さて今回は、実際にフューチャーセンター・セッションを開催することを考えてみましょう。
野村恭彦●イノベーション・ファシリテーター。国際大学グローバルコミュニケーションセンター(GLOCOM)主幹研究員。富士ゼロックス株式会社 KDIシニアマネジャー。K.I.T.虎ノ門大学院ビジネスアーキテクト専攻 客員教授。 ©Eriko Kaniwa

フューチャーセンター・セッションは、論理的分析だけでは解決できない複雑に絡み合った問題に対して、「未来志向」と「対話」、そして「プロトタイピング」のパワーでブレークスルーする場です。「正しい答えを見つけよう」というよりも、その問題をブレークスルーするための突破口を見つける心構えを持って臨みます。なにしろ、「複雑な問題」にはシンプルな最適解は存在しませんから。
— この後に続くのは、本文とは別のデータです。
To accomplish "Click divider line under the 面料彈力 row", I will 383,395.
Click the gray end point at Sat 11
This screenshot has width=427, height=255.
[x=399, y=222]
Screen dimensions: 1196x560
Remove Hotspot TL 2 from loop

今までと違う発想で、今までと違うステークホルダーと一緒に問題にアプローチ(対話)し、小さな穴(仮説)を見つけたら、そこを皆で掘って(プロトタイピング)みて、ダメならその次と、突破口を皆で探していきます。確かめるためには行動してみなければならない時もありますので、そのような時はフューチャーセンター・セッションを月に一回開催し、その間に調査や実験をしてみる、ということも効果的です。
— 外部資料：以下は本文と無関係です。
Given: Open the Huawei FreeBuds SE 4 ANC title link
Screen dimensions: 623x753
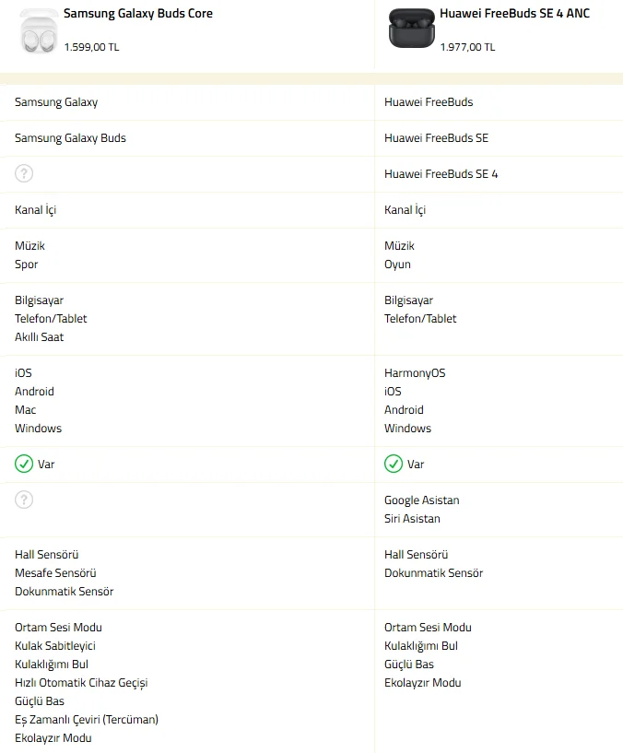Looking at the screenshot, I should (x=514, y=14).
ブレークスルーをしていくためには、多様な視点を持ち込み、常識にとらわれずお互いの話に真摯に耳を傾けることが大事になります。次に重要なことが、遊び心(Playfulness)です。「こんなことしてみたらどうなる?」といった、突飛なアイディアがチームのダイナミクスに刺激を与えます。強制発想的に、短時間でアイディアを目に見える形にプロトタイピングする、というセッションも効果的です。頭だけでなく、身体や五感を使って発想することで、ブレークスルーにつながることもあります。